**任务**
根据这篇序言,作品中描写的青龙河畔吴代庄村是在哪次灾难中成为废墟的?
===== 节选文本
第2章 序 煙火尋常和時間流逝的平淡與傳奇
- 東家火·西家煙
- 水孩兒
- 1855字
- 2023-03-31 13:12:26
文/王芳
水孩兒的每一部小說似乎都踩在了疫情的節點上,從已經出版的《二月或雨水/封城記》《忽然而已》到即將出版的《東家火·西家煙》。
早在今年4月份,水孩兒約我寫序,我既沒答應也沒拒絕。一是因為精力時間實屬不夠,反復的疫情讓我有了時間又沒了心情;二是我之前已經為她的前兩部小說寫了序,再寫怕寫不出什么。
前幾日正好2022年度諾貝爾文學獎揭曉,法國女作家安妮·埃爾諾成為諾獎得主,翻看其作品,她的小說《悠悠歲月》被評價為“草根民間史”,不像自傳的“疑似自傳”“無人稱自傳”。這一點水孩兒的非虛構、自傳體寫作手法與之極其相似,《東家火·西家煙》與《悠悠歲月》在寫作視角上也有些相近,由時間、記憶構成,所以我就又嘗試提筆為《東家火·西家煙》寫點兒什么。
和《二月或雨水:封城記》《忽然而已》相比,水孩兒的《東家火·西家煙》少了以往作品中比較明顯的小資與小女人情調和焦慮不安甚至有些自戀的情緒,開始真的關注人間煙火,深入到草根階層那些小人物之中了。
作品里面描寫的青龍河畔吳代莊村是一個在唐山大地震中成為廢墟的村子,像馬爾克斯《百年孤獨》中在洪水中消失的馬孔多一樣,雖然吳代莊震后重建完全成為一個新的村莊,但是過去和歷史的記憶混合糾纏在人們的生活之中,小說的生活場域和情景具有較為濃郁的鄉土氣息和人間煙火的磕磕碰碰、矛盾糾葛,以及悲歡離合。
《東家火·西家煙》并沒有多少宏大敘事,都是些瑣碎而平凡的人和生活細節,包括家史甚至野史,一些突如其來、莫名其妙的事件,這些都來自故鄉的鄉土歷史記憶和現實生活。有自家祖父、父親、母親、哥哥,有代大爺、劉大爺一家人,以這幾個家族幾代人的生活為線索構成人間眾生相,有悲有喜,也有不悲不喜,有傳奇詭異,也有平淡如水的日子,展示的是歷經歷史變遷的原生態生活狀態。
==========
===== 给定信息
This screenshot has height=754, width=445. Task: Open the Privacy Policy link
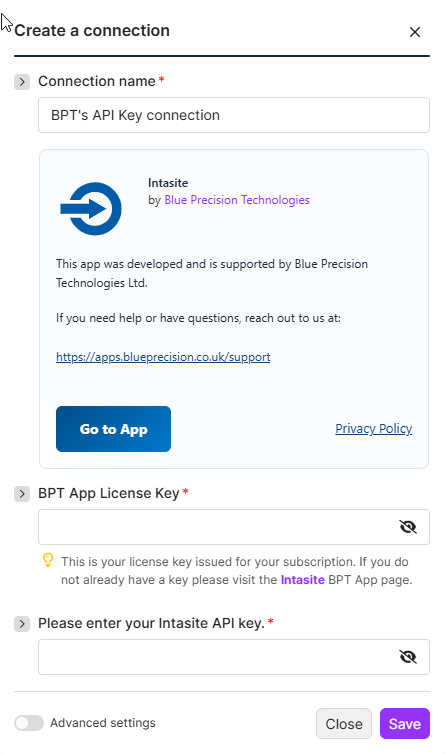coord(373,428)
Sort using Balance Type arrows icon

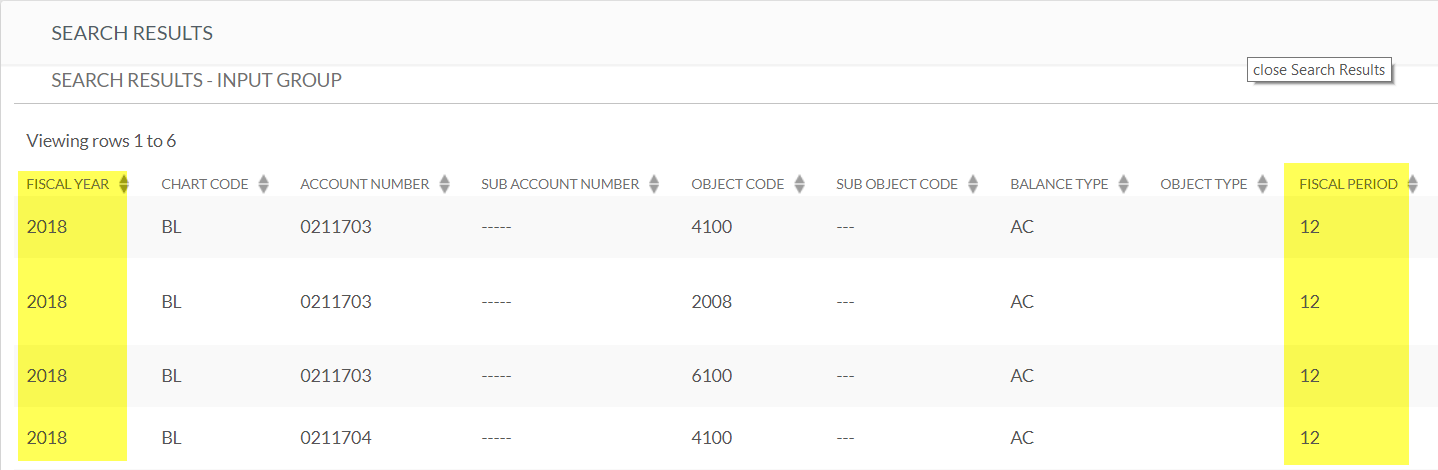click(1123, 184)
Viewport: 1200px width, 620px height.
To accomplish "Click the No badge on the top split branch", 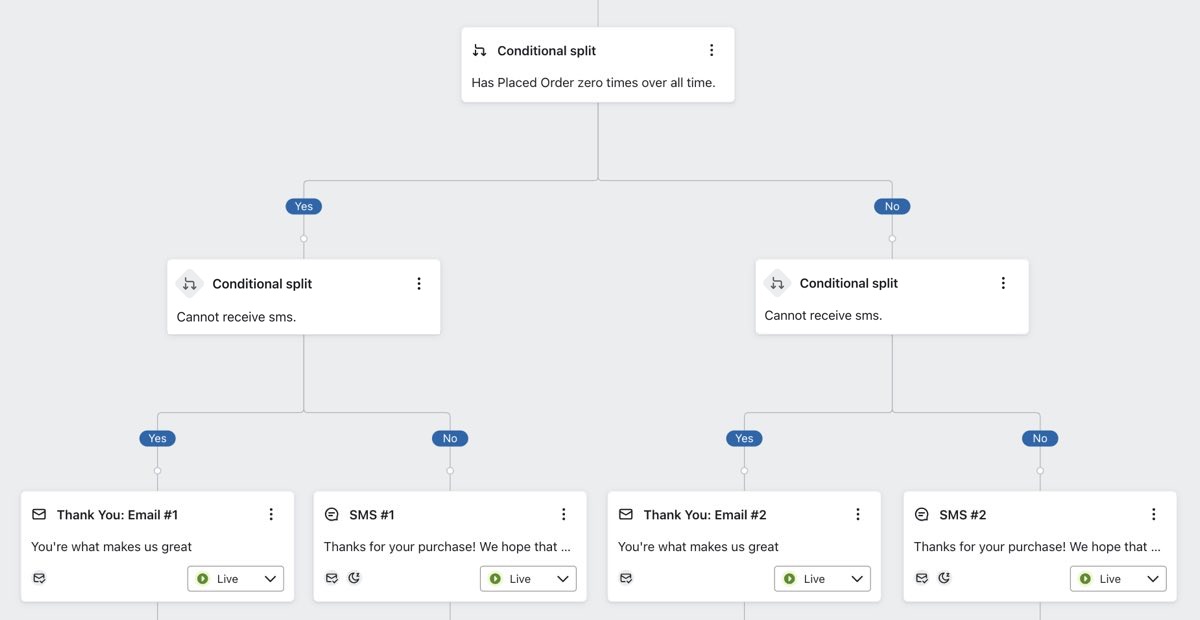I will pos(891,206).
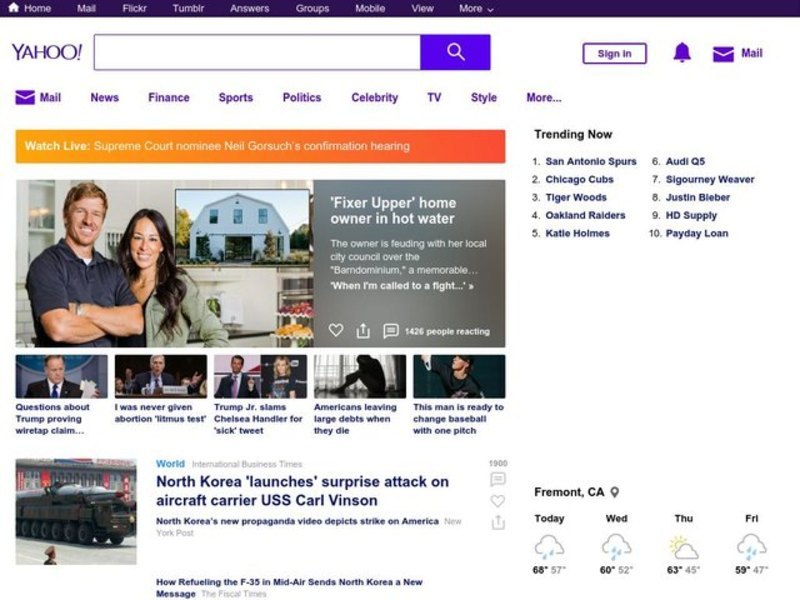800x600 pixels.
Task: Share the Fixer Upper story
Action: (363, 331)
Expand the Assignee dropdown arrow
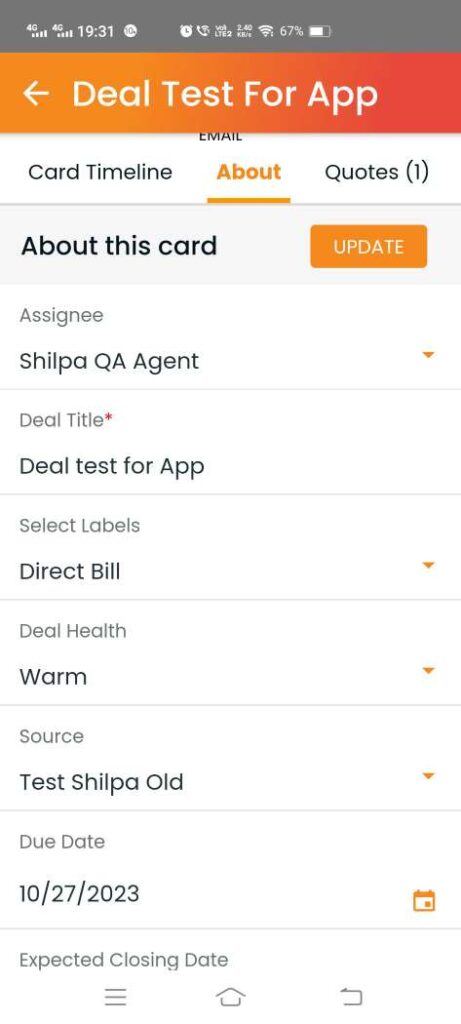Screen dimensions: 461x1024 click(x=428, y=355)
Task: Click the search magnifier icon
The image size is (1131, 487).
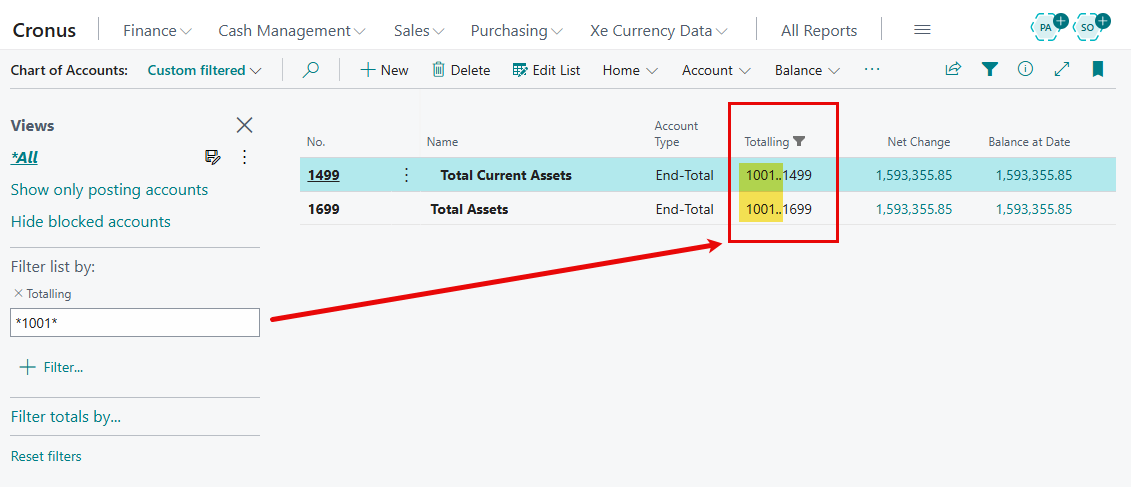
==========
**参考答案**
唐山大地震。